The end is near....
- Misty Dotson
- Oct 20, 2021
- 2 min read
Updated: Oct 25, 2021

When my family and I moved in with my brother after my mother's death, we were already walking into one hell of a mess, but I have this constant need to "fix" things for those I love and care for. Looking back now, and regardless of the mess I walked into, I wouldn't trade the experiences and memories my brother and I shared during the few years we lived under the same roof. I'm even grateful for the arguments and the not so pleasant moments, because even when those happened we both apologized and said "I love you." but it ultimately was our ending, only neither of us knew that.
My brother had severe anxiety and depression, I'm sure he suffered with this his whole life and I know the death of our mother escalated it. Our mother suffered with these for as long as I could remember and I know I do and I'm sure our older sister does as well. Everyone handles these differently and each of us definitely managed them as polar opposites. As a family we didn't win the "Mental Health" lotto though and I only wish now that it would have been openly talked about in our family so we all could of managed it better then and now.

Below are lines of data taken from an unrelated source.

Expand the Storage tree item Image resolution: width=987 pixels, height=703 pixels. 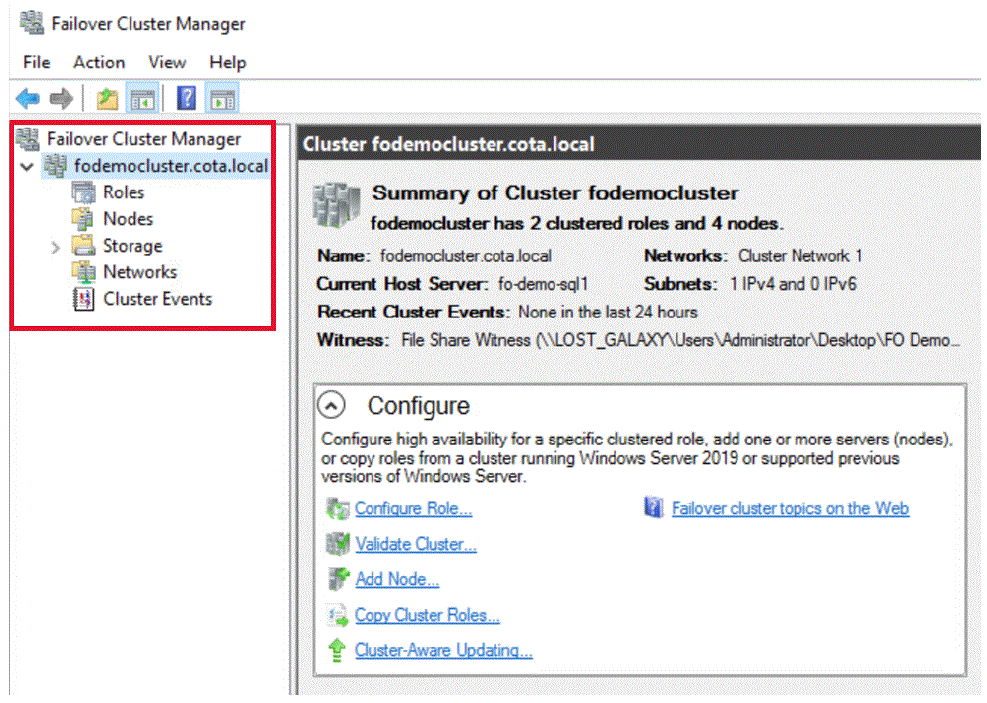click(x=56, y=245)
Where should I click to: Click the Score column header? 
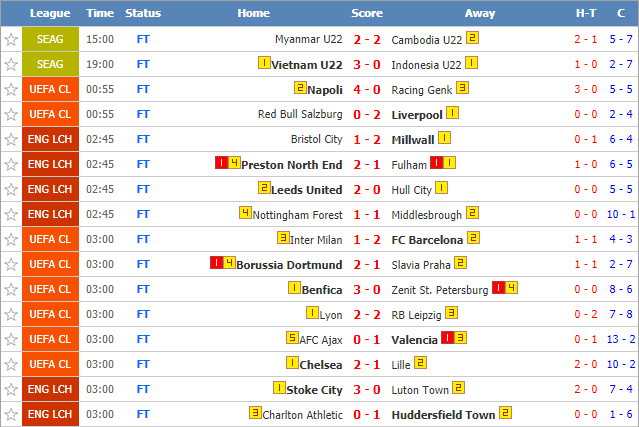point(367,13)
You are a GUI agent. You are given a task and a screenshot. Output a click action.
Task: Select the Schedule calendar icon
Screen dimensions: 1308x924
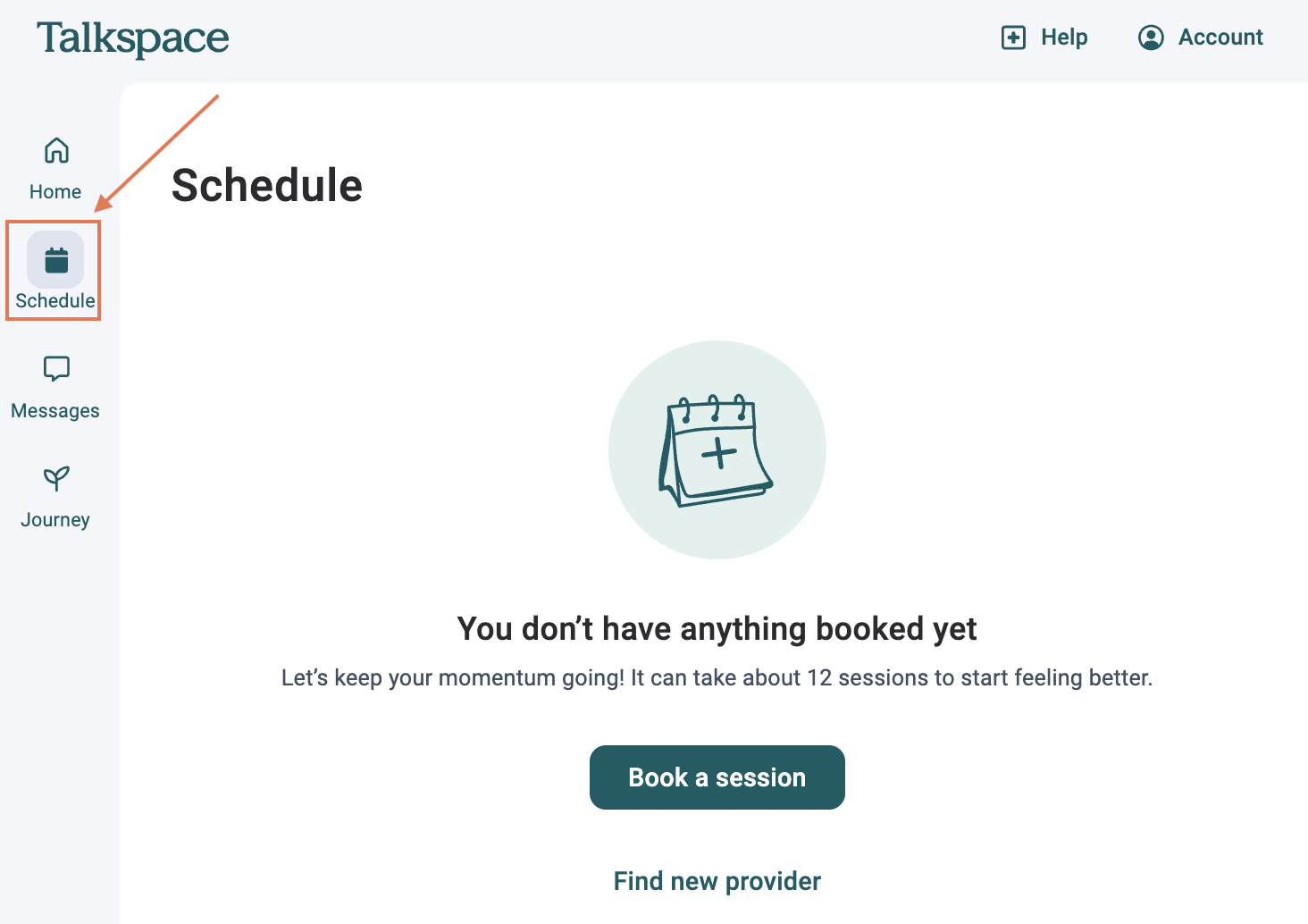click(x=55, y=260)
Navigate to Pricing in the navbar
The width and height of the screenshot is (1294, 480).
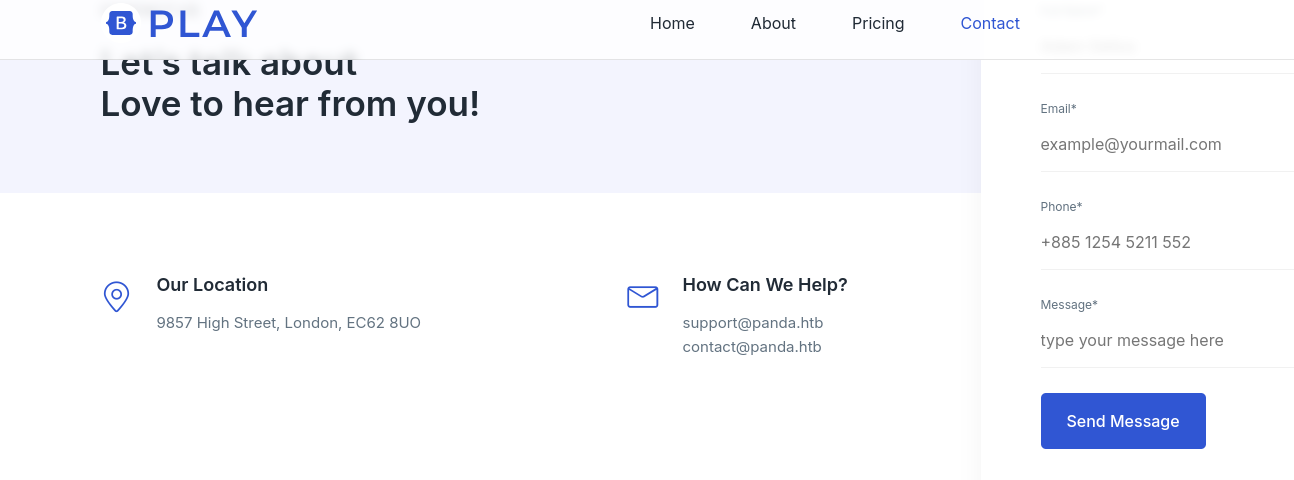[x=878, y=23]
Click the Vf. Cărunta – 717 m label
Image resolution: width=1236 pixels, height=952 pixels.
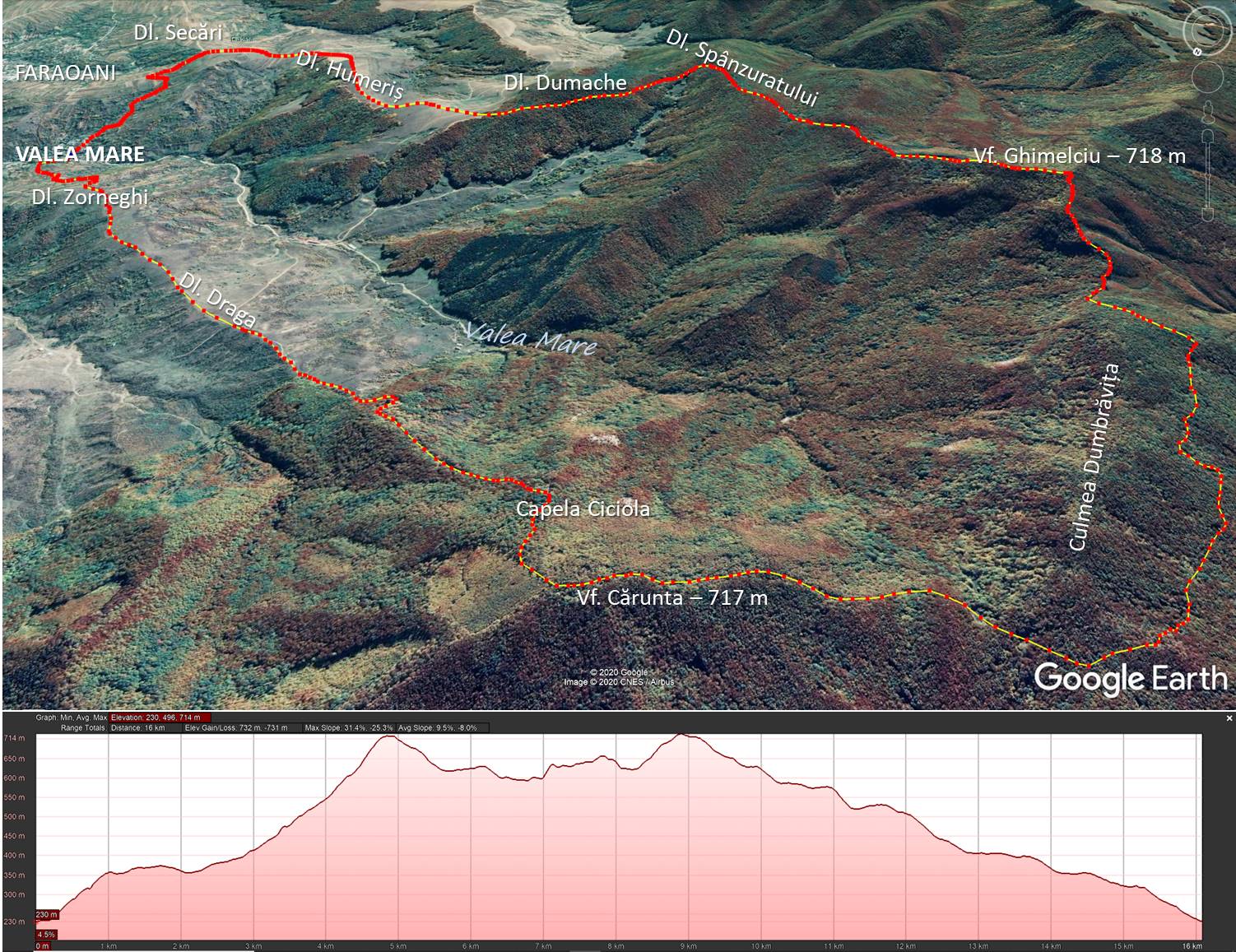click(x=672, y=597)
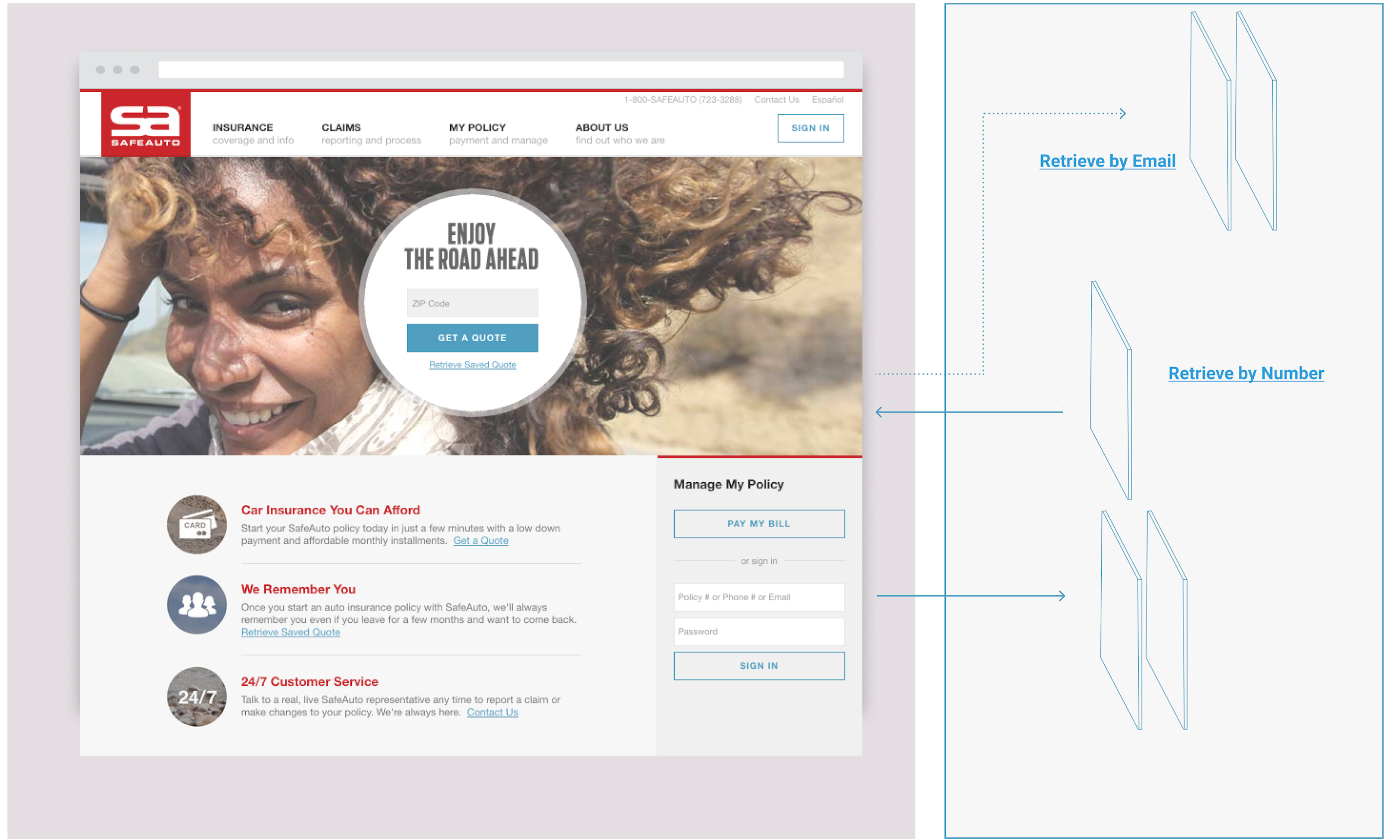
Task: Click the Retrieve Saved Quote link
Action: (472, 363)
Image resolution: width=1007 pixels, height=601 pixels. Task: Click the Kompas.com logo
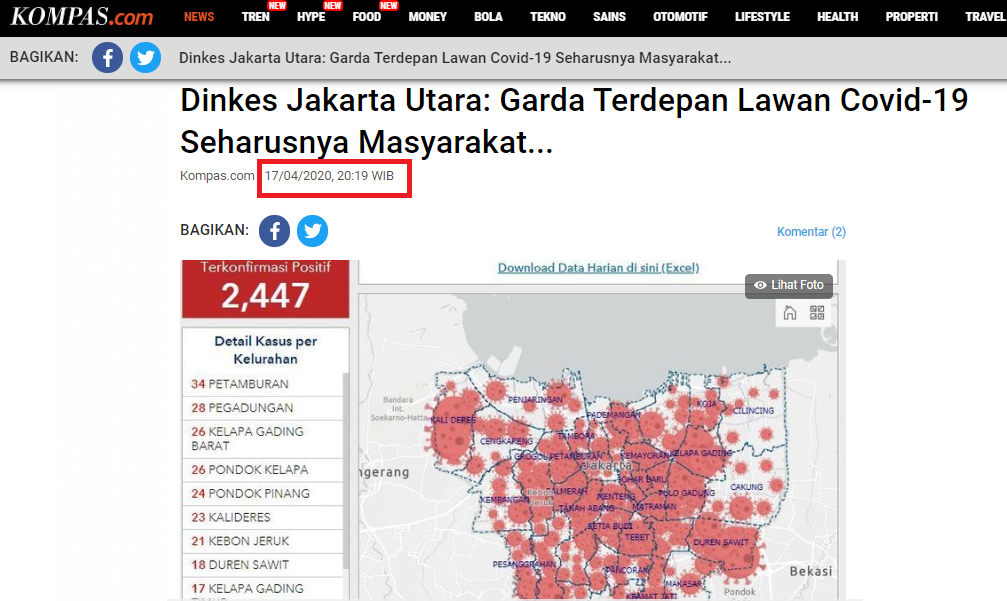point(82,17)
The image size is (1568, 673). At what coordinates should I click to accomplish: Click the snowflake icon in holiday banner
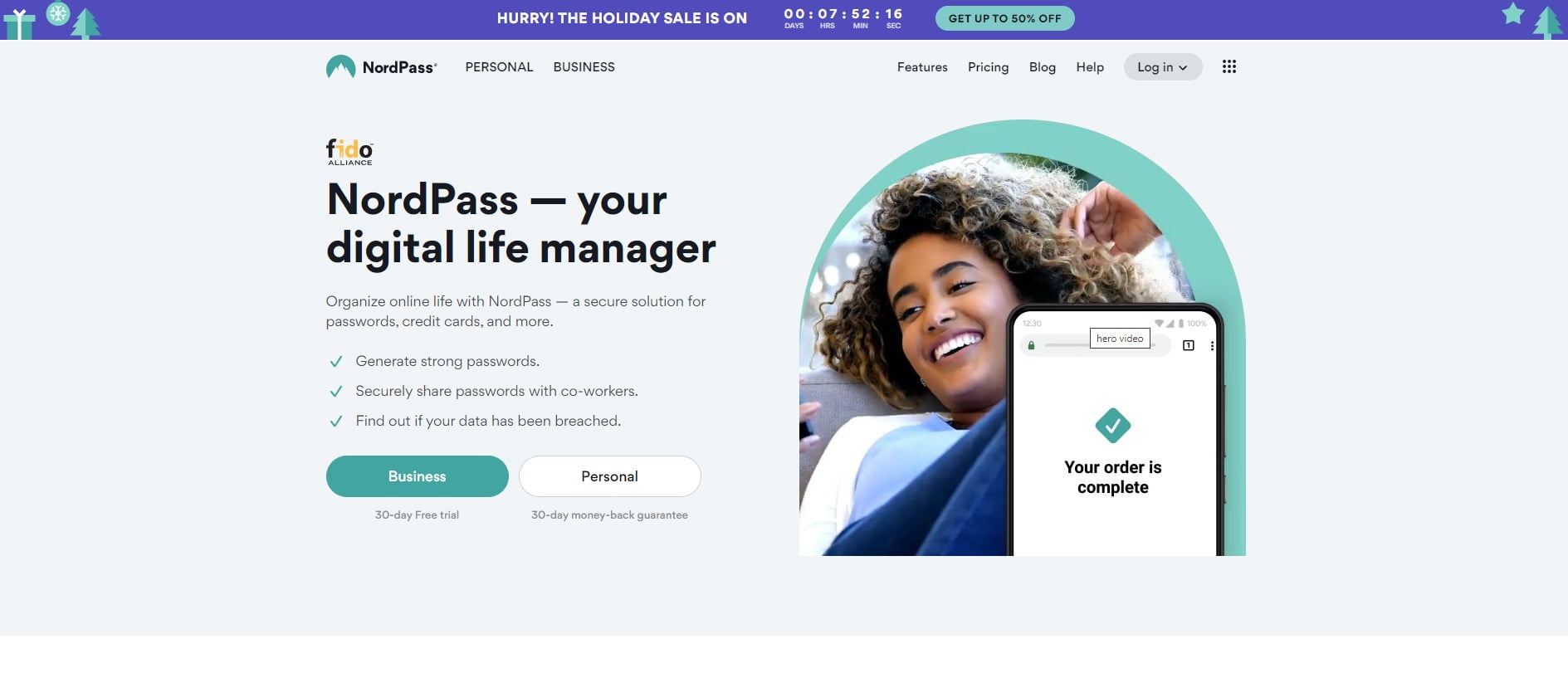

Everyone talks about the "black sheep" of the family, well I lived in a family of them and I was the odd one. Either I just ignored the fact I had severe anxiety or I reached out through a medical professional and therapist for help, but this wasn't until I got older and out of the house. My mother was on medication and did therapy when I was younger, but at some point she would just "self" medicated with alcohol, my brother "self" medicated as well and I'm assuming our sister does as well. I was able to get my brother to see an actual doctor once when we lived with each other, but that was short lived and to be honest I was afraid to push it. I loved my brother and being the "fixer" I am, not being able to "fix" him and to be faced with what eventually he succumbed to really makes me have this overwhelming feeling of defeat.